### TASK REQUIREMENTS
The reply to the records below should contain exactly the lines from the line with "Go back to previous" through the line with "Open the Enable", and nothing besides.

Collected data entries:
+===+

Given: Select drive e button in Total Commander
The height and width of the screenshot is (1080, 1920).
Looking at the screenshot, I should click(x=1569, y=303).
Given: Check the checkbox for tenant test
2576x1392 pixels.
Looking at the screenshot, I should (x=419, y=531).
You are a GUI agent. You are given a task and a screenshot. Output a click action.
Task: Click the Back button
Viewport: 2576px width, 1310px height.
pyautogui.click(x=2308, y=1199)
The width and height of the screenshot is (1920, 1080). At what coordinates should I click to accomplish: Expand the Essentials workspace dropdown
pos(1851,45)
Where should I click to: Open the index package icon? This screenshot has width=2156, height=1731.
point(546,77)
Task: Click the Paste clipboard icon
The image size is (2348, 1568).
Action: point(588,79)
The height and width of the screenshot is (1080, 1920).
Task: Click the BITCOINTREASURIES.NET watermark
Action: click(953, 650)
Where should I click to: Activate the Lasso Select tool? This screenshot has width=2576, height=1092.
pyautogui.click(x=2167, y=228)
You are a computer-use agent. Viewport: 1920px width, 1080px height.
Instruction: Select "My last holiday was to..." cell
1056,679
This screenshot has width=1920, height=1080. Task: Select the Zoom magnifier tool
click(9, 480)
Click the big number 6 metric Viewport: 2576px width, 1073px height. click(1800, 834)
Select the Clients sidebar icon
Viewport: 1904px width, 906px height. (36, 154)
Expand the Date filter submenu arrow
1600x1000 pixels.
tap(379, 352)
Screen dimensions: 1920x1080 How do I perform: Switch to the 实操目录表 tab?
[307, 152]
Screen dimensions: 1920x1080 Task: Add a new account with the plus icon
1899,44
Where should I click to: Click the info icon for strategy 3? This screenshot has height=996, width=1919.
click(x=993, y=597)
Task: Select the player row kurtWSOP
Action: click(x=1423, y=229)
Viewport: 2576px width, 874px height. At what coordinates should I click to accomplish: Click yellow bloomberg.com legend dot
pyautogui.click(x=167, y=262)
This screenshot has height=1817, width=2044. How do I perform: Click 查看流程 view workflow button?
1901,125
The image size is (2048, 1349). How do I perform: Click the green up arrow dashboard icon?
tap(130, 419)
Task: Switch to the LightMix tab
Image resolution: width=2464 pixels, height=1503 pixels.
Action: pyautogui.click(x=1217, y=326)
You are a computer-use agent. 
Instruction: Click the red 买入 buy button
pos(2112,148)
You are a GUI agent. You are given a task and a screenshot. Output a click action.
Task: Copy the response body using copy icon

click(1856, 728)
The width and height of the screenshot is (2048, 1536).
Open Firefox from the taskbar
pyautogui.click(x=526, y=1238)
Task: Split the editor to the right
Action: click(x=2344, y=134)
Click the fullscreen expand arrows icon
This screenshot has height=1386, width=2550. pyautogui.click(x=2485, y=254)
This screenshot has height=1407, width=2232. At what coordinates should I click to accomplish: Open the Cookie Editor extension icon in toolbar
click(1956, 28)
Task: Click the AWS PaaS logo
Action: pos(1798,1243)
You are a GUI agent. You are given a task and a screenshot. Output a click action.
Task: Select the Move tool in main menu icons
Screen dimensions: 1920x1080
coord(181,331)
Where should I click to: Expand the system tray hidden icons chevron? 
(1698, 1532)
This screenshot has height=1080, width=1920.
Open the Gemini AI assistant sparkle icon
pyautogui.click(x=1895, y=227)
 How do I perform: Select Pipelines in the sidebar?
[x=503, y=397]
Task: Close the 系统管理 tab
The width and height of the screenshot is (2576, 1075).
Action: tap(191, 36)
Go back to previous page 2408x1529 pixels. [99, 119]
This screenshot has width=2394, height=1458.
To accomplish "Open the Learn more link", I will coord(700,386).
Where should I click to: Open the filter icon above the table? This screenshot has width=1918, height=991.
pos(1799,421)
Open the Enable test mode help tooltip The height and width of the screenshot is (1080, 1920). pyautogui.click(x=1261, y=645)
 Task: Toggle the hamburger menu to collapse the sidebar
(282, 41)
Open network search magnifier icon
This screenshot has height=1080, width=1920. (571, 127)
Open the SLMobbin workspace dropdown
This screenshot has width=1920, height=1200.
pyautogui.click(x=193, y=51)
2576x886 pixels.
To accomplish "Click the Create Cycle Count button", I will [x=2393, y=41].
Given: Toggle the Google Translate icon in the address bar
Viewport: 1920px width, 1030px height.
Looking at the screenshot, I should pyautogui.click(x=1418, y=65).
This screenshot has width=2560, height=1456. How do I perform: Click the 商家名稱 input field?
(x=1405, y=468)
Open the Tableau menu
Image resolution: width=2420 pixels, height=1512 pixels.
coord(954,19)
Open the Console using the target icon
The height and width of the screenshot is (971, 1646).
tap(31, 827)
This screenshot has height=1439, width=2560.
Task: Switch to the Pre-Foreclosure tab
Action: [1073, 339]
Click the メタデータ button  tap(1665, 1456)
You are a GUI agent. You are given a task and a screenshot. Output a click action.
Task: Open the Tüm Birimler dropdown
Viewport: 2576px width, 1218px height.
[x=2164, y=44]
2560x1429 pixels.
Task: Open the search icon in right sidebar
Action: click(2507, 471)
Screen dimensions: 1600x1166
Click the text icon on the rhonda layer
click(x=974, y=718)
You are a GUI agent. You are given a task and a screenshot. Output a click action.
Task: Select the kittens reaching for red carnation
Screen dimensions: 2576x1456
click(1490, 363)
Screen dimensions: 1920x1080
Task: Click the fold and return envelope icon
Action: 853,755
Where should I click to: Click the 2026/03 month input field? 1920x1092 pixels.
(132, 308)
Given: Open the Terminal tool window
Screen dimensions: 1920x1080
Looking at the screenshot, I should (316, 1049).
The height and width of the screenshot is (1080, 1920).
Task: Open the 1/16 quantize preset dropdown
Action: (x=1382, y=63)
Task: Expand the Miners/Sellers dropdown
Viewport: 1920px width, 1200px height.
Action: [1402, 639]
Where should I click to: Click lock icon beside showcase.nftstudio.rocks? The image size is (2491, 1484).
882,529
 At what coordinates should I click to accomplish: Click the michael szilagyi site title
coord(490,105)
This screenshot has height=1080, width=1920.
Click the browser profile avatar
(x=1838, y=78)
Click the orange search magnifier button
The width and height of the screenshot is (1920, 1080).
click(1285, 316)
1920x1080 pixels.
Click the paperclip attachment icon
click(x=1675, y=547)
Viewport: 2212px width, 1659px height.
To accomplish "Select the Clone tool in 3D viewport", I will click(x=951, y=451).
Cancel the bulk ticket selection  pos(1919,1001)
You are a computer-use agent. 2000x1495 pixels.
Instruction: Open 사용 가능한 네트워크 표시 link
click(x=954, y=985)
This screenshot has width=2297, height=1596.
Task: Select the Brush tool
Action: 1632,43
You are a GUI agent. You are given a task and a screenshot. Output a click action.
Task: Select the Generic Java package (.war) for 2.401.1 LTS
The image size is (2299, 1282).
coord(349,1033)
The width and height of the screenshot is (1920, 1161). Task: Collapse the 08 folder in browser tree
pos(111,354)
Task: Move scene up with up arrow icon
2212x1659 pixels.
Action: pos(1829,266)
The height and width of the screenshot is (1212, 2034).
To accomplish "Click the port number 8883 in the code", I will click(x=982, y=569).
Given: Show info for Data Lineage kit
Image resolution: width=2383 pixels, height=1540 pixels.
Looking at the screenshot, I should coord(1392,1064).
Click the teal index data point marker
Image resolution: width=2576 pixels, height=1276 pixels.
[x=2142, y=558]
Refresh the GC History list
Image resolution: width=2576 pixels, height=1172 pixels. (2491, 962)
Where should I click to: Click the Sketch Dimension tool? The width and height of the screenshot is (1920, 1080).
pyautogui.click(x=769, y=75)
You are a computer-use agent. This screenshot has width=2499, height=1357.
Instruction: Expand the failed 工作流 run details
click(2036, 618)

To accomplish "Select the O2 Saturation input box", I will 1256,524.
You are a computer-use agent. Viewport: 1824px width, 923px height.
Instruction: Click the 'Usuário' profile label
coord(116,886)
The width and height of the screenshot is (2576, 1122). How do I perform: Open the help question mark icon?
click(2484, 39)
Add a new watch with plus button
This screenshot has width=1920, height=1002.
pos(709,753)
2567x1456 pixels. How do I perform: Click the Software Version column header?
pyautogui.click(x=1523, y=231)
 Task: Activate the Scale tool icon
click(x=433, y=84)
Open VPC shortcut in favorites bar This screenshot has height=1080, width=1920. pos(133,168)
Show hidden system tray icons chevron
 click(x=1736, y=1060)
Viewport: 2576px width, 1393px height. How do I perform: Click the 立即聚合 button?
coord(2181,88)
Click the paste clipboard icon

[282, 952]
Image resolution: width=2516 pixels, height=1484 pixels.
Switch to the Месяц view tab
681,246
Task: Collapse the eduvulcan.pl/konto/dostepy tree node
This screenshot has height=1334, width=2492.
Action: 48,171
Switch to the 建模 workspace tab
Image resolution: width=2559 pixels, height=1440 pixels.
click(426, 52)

+===+

### WORKED SOLUTION
Go back to previous page 2408x1529 pixels. [99, 119]
This screenshot has width=2394, height=1458.
To accomplish "Open the Learn more link", I will coord(700,386).
Where should I click to: Open the filter icon above the table? This screenshot has width=1918, height=991.
pos(1799,421)
Open the Enable test mode help tooltip The height and width of the screenshot is (1080, 1920). pyautogui.click(x=1261, y=645)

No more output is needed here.